Pro bono is derived from the Latin term pro bono publico which can be translated as ‘for the public good’. In a professional and legal capacity, lawyers provide free legal services to members of the public who are unable to pay. Some consider that a commitment to pro bono work should be a requirement of professional practice and in some jurisdictions, such as South Africa, it is a mandatory obligation.

Figure 1 Pro bono

In England and Wales, pro bono is a voluntary commitment, which is encouraged by the regulatory bodies of the legal profession. The National Pro Bono Centre is a charity created in 2010 and acts as a clearing house for pro bono work. Each of the bodies has a charity which supports free legal advice assistance – the Bar Pro Bono Unit [Tip: hold Ctrl and click a link to open it in a new tab. (Hide tip)] (for barristers), LawWorks (the solicitors’ pro bono group) and the CILEx Pro Bono Trust (for legal executives).

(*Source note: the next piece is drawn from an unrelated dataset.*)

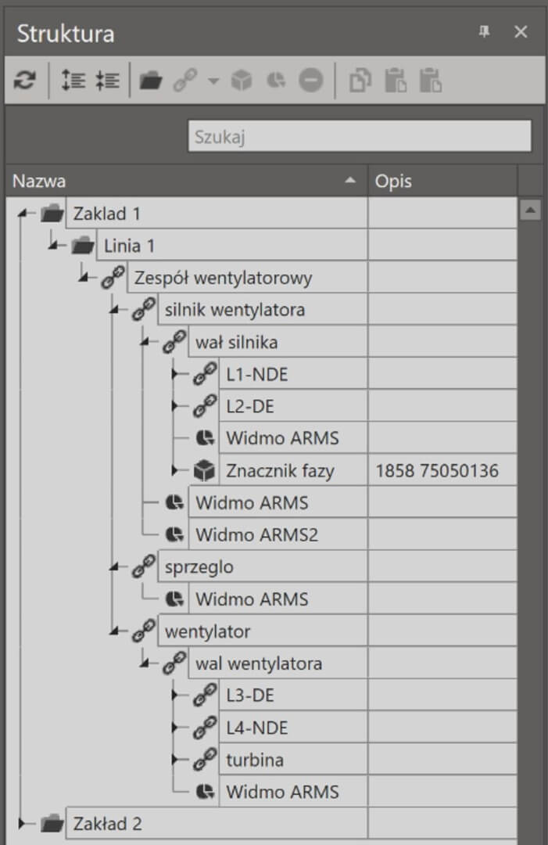This screenshot has width=548, height=845.
Task: Click the expand all rows icon
Action: (x=73, y=81)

You can find out more about these organisations by visiting their websites.

Box 1 Defining pro bono

Pro bono is provided in a number of different ways but the overriding principle is that the service is free. It is defined as:

Legal advice or representation provided by lawyers in the public interest including to individuals, charities and community groups who cannot afford to pay for that advice or representation and where public funding and alternative means of funding is not available.

Legal work is Pro Bono Legal Work only if it is free to the client, without payment to the lawyer or law firm (regardless of the outcome) and provided voluntarily either by the lawyer or his or her firm.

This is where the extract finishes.